The school, which was built in the '70s and has asbestos within its building, was shut at noon and pupils and staff sent home as a precaution so tests could be carried out. Six classrooms, the dining hall and science block were all affected.

The school is expected to remain closed today.

A Highland Council spokesman said workmen had been clearing chips from the flat roof in preparation for the installation of 24 solar panels.

"The vibrations from their work saw ceiling panels come down and cement dust fall to the floor in the classrooms," he said. "There were concerns about asbestos and the decision was taken to shut the school. Sampling and air tests will be held to determine the nature of the dust and a decision will be taken as soon as possible to confirm when the school can re-open."

Two years ago teachers at the school were banned from pinning up posters or notices on certain walls because of concerns the toxic material, which can cause cancer, could be disturbed.

Nairn Councillor Graham Marsden said the closure underlined the need for a new Nairn Academy building because the present school was not fit for purpose.

"In my view it was a sensible thing to do because the last thing we can do is put children at harm," he said. "As far as I'm concerned this adds weight to the argument that really what we need is a new academy.
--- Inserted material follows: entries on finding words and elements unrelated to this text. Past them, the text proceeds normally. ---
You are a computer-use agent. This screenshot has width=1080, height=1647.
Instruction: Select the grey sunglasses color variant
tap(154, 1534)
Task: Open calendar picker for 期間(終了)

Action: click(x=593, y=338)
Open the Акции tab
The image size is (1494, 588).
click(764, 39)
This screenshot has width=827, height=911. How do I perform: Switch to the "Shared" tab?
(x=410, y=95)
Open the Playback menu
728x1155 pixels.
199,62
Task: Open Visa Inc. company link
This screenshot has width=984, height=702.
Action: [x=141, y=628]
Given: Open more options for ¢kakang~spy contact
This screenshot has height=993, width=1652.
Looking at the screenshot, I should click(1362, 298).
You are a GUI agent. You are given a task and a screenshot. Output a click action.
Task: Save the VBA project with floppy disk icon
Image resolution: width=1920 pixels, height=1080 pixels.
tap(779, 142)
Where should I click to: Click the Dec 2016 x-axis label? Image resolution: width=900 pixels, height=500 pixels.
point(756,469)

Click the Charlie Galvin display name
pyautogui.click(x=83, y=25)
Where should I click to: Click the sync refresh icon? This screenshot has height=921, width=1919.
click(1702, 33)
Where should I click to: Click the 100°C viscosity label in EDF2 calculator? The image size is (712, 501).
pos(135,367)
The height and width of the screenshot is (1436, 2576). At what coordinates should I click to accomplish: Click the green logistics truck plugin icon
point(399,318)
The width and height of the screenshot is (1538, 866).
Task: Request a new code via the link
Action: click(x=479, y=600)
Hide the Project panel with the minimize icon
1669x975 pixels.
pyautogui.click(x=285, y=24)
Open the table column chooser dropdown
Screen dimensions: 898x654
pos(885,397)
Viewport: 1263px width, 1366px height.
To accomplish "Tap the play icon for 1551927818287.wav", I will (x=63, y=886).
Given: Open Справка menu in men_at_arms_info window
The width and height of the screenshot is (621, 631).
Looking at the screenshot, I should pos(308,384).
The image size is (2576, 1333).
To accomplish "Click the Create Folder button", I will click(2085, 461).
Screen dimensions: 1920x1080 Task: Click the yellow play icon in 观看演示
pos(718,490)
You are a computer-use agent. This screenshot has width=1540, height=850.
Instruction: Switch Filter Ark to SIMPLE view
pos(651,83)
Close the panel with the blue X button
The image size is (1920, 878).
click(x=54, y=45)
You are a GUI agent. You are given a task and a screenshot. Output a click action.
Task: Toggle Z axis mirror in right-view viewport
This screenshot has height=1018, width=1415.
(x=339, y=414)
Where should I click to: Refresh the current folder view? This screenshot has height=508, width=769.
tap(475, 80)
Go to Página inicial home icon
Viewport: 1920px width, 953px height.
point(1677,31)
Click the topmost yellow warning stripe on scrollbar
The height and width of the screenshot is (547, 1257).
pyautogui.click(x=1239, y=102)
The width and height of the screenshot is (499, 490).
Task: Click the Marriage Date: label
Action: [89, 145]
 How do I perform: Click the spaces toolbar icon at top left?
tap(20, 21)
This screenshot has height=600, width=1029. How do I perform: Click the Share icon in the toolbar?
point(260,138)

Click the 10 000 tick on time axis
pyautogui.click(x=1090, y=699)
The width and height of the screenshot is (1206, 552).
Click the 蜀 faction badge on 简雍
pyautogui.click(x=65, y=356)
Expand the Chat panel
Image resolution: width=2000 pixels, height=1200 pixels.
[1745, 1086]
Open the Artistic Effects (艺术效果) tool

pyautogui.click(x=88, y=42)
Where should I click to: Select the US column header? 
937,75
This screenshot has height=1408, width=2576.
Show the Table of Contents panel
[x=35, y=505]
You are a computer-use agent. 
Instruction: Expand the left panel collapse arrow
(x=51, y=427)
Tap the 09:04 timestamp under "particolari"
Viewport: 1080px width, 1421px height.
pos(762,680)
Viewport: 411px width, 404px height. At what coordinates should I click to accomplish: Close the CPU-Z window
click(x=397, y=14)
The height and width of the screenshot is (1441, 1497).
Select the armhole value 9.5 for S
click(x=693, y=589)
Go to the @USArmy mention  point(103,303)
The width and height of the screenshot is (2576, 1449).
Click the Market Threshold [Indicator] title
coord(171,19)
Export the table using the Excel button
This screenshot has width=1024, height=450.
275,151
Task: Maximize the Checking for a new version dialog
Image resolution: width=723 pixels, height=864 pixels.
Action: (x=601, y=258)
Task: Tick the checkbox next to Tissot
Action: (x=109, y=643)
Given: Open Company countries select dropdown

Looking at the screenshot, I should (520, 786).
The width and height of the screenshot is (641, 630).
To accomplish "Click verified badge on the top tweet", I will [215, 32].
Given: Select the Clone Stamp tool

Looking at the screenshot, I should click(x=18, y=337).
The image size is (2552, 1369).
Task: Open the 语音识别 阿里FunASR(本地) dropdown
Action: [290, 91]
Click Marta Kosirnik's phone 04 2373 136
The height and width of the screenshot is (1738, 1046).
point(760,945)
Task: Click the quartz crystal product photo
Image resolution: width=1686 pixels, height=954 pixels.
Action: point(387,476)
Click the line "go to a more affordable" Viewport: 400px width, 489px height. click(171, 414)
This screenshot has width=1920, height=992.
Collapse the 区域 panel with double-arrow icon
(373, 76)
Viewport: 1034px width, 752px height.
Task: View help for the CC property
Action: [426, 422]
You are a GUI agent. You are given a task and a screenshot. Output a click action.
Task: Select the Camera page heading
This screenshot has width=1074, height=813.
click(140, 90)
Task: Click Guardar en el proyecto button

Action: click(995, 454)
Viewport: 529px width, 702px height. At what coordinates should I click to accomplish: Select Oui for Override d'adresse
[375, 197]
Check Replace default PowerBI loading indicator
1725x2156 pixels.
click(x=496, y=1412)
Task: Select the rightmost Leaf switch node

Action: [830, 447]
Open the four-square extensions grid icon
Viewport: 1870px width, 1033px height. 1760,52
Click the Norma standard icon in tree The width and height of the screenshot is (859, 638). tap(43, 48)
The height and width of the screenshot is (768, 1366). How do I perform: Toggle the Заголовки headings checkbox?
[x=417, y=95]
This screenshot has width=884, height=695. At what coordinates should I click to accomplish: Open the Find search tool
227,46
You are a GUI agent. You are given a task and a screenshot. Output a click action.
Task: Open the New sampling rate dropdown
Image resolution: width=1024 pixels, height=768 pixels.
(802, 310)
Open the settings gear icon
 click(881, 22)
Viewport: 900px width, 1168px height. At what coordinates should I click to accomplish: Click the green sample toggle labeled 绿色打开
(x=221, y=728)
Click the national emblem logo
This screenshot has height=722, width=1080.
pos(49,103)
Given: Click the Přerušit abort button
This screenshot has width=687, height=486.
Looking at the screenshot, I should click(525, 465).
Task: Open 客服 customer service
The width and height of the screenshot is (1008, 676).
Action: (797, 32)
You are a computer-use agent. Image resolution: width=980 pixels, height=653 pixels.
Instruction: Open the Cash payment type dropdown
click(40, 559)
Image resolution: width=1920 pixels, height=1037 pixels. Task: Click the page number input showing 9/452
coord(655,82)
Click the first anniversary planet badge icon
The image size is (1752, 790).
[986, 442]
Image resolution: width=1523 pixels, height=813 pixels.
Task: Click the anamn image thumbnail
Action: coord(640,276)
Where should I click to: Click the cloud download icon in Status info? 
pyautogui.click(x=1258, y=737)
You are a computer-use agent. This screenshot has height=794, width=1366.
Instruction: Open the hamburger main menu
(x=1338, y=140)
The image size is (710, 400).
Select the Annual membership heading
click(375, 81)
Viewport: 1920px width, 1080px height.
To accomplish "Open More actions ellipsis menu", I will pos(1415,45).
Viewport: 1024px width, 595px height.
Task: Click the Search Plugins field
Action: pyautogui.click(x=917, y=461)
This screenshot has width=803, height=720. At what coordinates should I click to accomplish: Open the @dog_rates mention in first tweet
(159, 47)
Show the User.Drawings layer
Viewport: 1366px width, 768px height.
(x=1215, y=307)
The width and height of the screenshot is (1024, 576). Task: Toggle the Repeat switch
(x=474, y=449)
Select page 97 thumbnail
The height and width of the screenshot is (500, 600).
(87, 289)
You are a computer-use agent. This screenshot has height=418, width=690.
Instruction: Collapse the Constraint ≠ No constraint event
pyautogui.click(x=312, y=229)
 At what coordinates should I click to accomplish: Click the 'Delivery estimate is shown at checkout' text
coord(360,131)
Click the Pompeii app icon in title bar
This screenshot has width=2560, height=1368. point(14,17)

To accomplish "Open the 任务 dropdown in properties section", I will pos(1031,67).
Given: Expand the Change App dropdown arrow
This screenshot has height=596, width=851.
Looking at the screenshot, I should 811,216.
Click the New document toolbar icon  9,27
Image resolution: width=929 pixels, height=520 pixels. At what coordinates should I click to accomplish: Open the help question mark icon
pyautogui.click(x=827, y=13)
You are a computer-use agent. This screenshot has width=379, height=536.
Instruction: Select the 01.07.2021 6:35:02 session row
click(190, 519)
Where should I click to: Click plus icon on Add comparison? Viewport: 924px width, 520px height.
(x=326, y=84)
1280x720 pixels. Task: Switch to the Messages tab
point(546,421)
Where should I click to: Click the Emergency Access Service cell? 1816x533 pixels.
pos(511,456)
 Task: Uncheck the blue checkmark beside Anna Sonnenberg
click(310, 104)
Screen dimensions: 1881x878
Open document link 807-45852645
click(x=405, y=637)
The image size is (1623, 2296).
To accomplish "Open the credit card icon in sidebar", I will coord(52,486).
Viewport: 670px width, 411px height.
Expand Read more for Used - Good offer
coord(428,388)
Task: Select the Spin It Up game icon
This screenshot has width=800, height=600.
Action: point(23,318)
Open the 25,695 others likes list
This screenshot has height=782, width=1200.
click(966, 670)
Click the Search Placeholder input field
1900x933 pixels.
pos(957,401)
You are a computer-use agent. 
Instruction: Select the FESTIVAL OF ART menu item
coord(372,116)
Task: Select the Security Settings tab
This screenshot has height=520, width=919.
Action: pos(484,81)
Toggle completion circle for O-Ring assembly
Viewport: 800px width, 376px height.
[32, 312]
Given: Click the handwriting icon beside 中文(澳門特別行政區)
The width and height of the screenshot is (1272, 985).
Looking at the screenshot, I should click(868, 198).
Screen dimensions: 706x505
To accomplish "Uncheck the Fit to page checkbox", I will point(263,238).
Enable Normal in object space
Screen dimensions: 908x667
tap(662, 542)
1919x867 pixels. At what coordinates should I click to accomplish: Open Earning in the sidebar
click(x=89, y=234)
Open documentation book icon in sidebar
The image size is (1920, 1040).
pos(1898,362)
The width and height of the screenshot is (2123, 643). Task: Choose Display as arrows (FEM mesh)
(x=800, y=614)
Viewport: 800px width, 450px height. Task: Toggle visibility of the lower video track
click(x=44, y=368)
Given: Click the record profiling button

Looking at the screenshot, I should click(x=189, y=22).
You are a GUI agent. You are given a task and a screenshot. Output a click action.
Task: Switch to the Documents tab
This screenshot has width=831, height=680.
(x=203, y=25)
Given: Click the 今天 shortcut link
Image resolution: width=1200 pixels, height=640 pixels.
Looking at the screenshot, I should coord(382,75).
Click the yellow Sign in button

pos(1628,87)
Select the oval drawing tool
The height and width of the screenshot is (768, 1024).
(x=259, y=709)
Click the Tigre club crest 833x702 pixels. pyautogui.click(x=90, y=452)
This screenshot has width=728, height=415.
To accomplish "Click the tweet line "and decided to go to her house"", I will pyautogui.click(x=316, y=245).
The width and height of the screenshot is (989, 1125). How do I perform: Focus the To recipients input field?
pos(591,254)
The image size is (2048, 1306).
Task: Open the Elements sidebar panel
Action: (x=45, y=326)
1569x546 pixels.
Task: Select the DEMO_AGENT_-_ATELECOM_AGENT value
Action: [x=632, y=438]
"The biggest problem with the academy is the building itself. There are a very significant number of people within Nairn who believe it really should be replaced. The view is that there are academies and other school buildings which are way ahead of it and this does bring forward the issue of how appropriate this building is.

"A lot of parents and others agree that it should be replaced, whether that is a realistic view is another matter, but I think it does underline that particular need."

Both Rick Riley and Suzie Clunas of the school's parent council refused to comment on the closure yesterday.